# Passage to read
(begin)

Getting black(0) result in memory, with no error reported

I am trying to inmplement NLM denoising(similar to the one in the NVIDIA samples).

I have a strange problem.

If I set the search window radius into 10 (diameter 21) then everything works and I get a reasonable result.

If I set the search window radius into 20 (diameter 41) then I get a black image (0) as the result. Which shouldn’t happen.

Perhaps there is something I am missing about resources usage.

I have enough registers to use the threads, and I don’t use shared memory.

SearchSize is the window radius.

Here is my code(hope this is not too much code):

extern "C" void

ResizeImagePlain(unsigned char * Sequence, int Width, int Height, int Depth, unsigned char * Result)

{

	int DepthSearch = 1;

	int SearchSize = 20;

	int CompareSize = 6;

	int n = Width*Height*sizeof(unsigned char);

	unsigned char* GPUSequence;

	CUDA_SAFE_CALL(cudaMalloc((void**) &GPUSequence, n*DepthSearch));

	for (int i=0; i<DepthSearch; i++)

(end)

# What you should do
Name every parameter of the ResizeImagePlain function in the denoising forum post. The rows have nothing to do with this.

# Material shown
(begin)

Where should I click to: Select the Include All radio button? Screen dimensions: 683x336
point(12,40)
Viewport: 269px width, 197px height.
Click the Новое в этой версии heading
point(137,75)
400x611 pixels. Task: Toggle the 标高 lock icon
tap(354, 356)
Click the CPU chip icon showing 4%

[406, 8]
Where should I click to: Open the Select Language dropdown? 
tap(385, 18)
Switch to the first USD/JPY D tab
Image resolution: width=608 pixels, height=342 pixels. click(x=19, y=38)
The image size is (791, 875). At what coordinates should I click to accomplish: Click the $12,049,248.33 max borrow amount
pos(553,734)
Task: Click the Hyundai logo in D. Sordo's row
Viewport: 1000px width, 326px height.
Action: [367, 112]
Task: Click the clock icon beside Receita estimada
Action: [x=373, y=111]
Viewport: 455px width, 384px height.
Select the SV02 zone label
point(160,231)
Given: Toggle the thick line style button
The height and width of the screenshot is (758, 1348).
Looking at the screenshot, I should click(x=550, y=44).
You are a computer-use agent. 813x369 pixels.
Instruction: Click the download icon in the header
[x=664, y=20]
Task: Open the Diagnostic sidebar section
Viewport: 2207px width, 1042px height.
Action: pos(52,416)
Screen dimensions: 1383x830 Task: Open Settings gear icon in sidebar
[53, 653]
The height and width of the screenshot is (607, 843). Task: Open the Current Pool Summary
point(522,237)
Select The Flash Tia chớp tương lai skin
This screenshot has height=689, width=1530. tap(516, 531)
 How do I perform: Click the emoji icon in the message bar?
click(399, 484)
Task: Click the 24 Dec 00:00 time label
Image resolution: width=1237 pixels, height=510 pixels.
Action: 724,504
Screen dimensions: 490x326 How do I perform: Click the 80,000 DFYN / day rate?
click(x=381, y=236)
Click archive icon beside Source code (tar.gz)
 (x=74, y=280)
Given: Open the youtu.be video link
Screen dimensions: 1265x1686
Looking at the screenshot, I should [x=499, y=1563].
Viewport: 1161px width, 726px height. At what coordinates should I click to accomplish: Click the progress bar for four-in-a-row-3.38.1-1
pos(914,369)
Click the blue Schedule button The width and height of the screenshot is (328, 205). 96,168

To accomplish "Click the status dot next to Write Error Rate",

(end)

# Response
Sequence, Width, Height, Depth, Result